Start of Source information
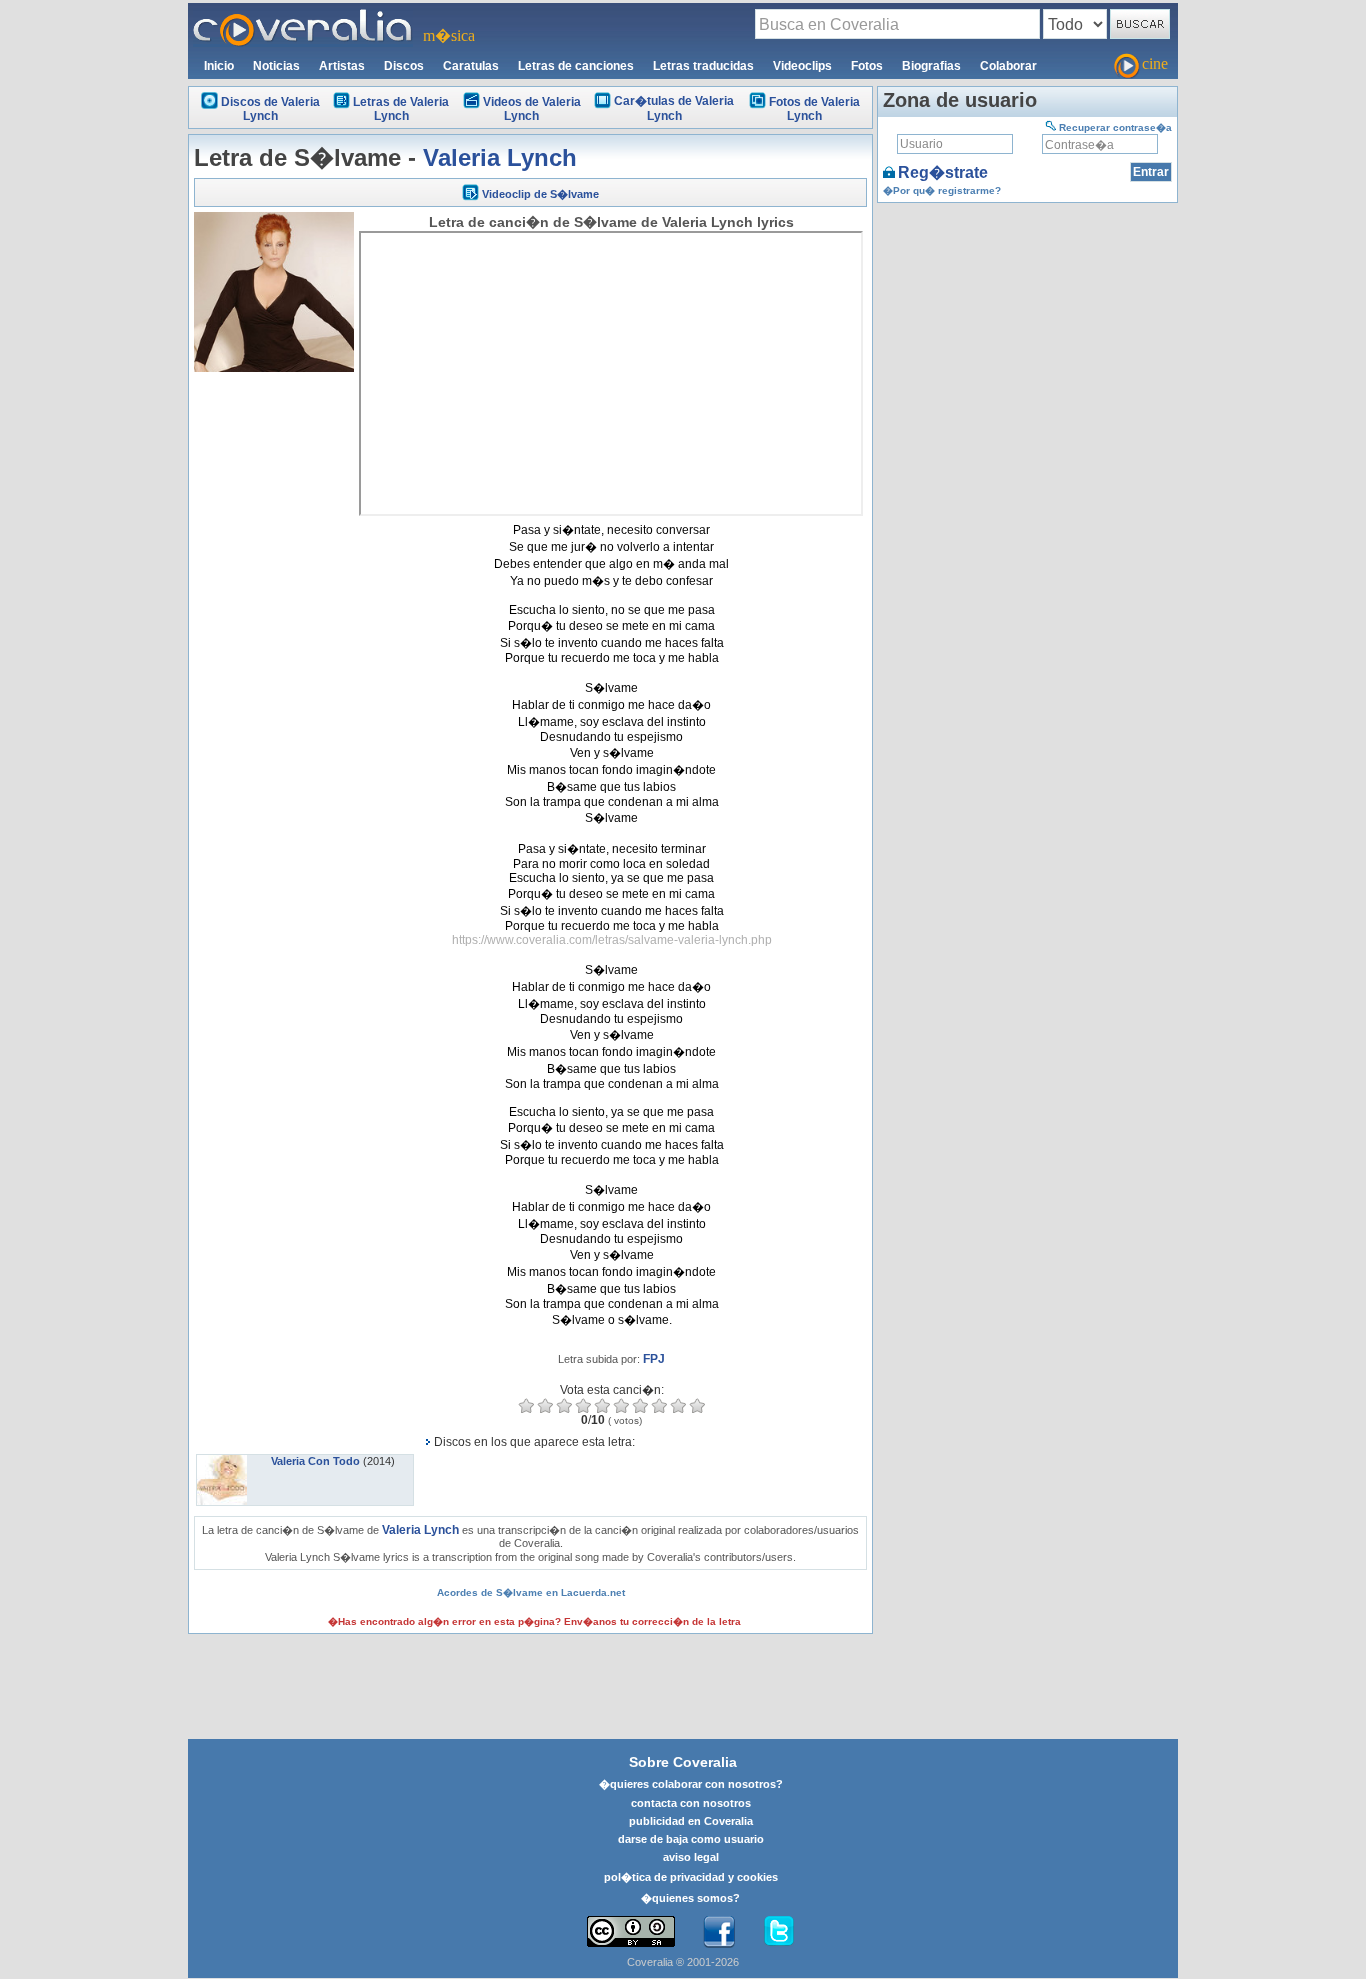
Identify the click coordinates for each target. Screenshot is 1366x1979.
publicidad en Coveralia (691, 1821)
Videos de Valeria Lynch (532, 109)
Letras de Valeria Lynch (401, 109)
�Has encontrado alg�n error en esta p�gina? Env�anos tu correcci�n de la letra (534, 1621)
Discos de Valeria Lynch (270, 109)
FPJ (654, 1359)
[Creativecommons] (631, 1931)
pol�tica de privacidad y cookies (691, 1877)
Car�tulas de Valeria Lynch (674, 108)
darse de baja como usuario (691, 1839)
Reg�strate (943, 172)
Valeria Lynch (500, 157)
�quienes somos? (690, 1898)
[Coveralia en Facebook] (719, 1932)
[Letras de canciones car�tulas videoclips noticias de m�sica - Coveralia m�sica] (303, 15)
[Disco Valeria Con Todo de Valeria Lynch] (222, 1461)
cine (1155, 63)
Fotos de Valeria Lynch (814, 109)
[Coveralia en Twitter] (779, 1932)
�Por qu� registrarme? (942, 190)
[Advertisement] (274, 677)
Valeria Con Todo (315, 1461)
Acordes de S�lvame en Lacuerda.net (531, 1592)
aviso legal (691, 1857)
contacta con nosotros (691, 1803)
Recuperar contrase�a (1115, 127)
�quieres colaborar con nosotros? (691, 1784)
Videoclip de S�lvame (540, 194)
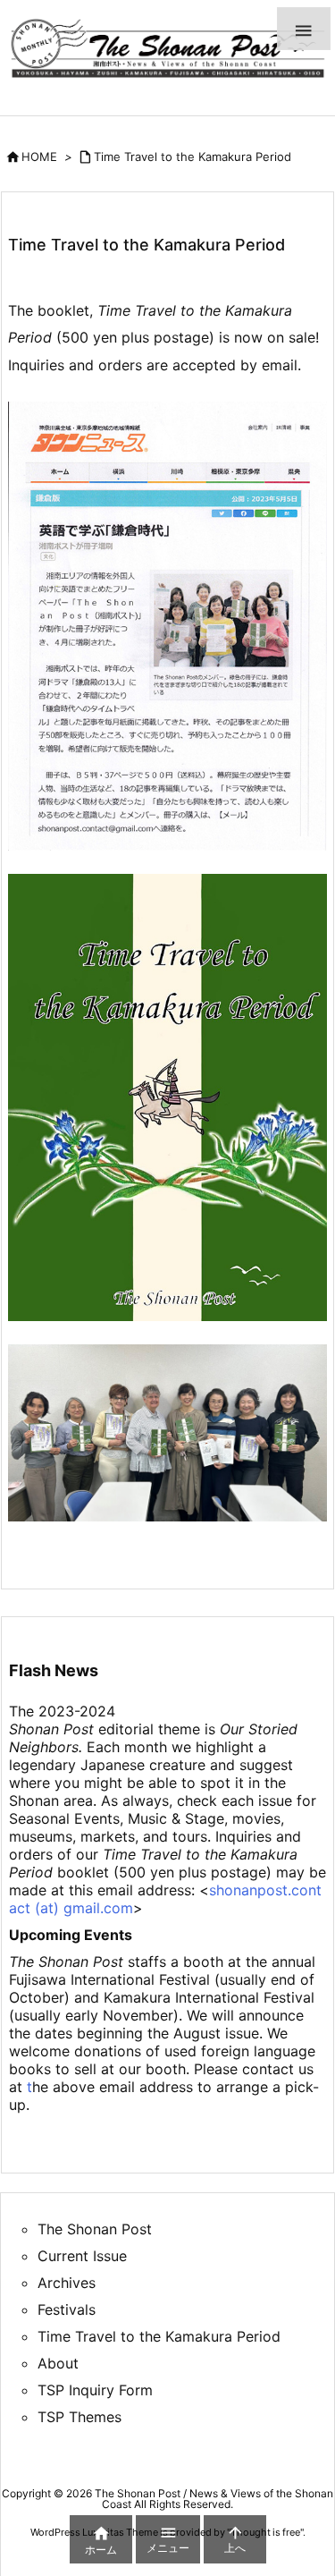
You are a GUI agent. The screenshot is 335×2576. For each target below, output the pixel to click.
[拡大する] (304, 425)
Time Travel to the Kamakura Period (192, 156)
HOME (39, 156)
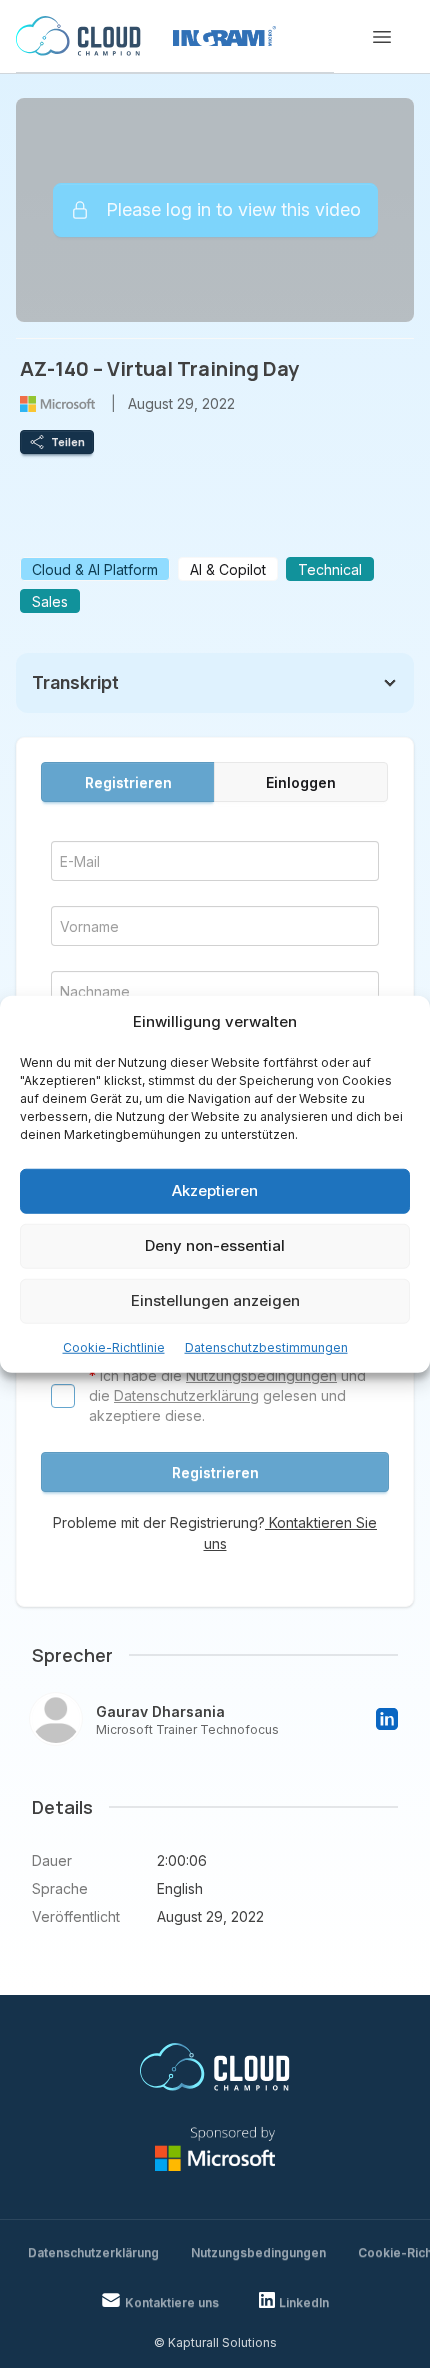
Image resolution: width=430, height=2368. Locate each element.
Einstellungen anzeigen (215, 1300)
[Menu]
End of Source information
About this exercise:
Set down the entries above word for word, but drop any image.

Written response:
Identify the click coordinates for each target. Screenshot is 1366x1979.
publicidad en Coveralia (691, 1821)
Videos de Valeria Lynch (532, 109)
Letras de Valeria Lynch (401, 109)
�Has encontrado alg�n error en esta p�gina? Env�anos tu correcci�n de la letra (534, 1621)
Discos de Valeria Lynch (270, 109)
FPJ (654, 1359)
[Creativecommons] (631, 1931)
pol�tica de privacidad y cookies (691, 1877)
Car�tulas de Valeria Lynch (674, 108)
darse de baja como usuario (691, 1839)
Reg�strate (943, 172)
Valeria Lynch (500, 157)
�quienes somos? (690, 1898)
[Coveralia en Facebook] (719, 1932)
[Letras de canciones car�tulas videoclips noticias de m�sica - Coveralia m�sica] (303, 15)
[Disco Valeria Con Todo de Valeria Lynch] (222, 1461)
cine (1155, 63)
Fotos de Valeria Lynch (814, 109)
[Coveralia en Twitter] (779, 1932)
�Por qu� registrarme? (942, 190)
[Advertisement] (274, 677)
Valeria Con Todo (315, 1461)
Acordes de S�lvame en Lacuerda.net (531, 1592)
aviso legal (691, 1857)
contacta con nosotros (691, 1803)
Recuperar contrase�a (1115, 127)
�quieres colaborar con nosotros? (691, 1784)
Videoclip de S�lvame (540, 194)
You are a GUI agent. The screenshot is 335×2576. For each target below, output the pixel to click.
[拡大する] (304, 425)
Time Travel to the Kamakura Period (192, 156)
HOME (39, 156)
Image resolution: width=430, height=2368. Locate each element.
Einstellungen anzeigen (215, 1300)
[Menu]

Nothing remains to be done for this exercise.